As noted in the film, Frank Lloyd Wright, too, acknowledged that he liked architecture more than he liked his children, and Small was no different. Through an often uncomfortably frank series of interviews with those who have known him - from his ex-wives to family, friends, colleagues, even rivals - we get a perspective on Small that almost makes you feel a little sorry for him. Then home movies further reflect his disassociation with his personal life - he films landscapes, nature and buildings, but rarely his children. The fact that he isn't a famous person adds to the discomfort here, as he is depicted bluntly, as if his skin was showing inside out.

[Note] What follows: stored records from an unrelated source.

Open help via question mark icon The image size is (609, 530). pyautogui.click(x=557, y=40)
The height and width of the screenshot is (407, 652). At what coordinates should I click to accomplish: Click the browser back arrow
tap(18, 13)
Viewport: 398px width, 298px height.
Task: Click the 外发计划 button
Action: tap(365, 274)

Lucia Small also weaves in old video and film footage of Glen in action, including at a couple of architectural panels in which he further alienated himself from his peers with his blunt candor.
He has admitted problems with women - he can't relate to them and they bother him - and it's buildings and designs he really coos over - near the end of the film he literally makes the choice clear. ("He's difficult but he's a genius," says a female colleague. "No," disagrees his ex-wife, Lucia's mother. )
To her credit Lucia Small manages to explore their relationship while being aware of her own subjectivity, which leads her to explore his standing in the architectural world among other people in that world. My Father, the Genius is also an interesting and rare document about the challenges of being a modern architect, as well - of being an artist who must remain grounded, and deal with dissatisfied clients, while trying to create work that has an impact on the world.
Some of the back and forth between Glen and his ex-wife, detailing how they separated, their differences, gets a little old after awhile - or it feels no different than hearing your own divorced parents criticize each other - uncomfortably personal without being all that compelling. The film certainly doesn't have a high budget either - it's shot on digital video, but that fits the personal nature of it all. And by the end, in a touching answering machine, he seems to have arrived at a point of maturation of poignant realization on what he'd missed and what he now holds dear.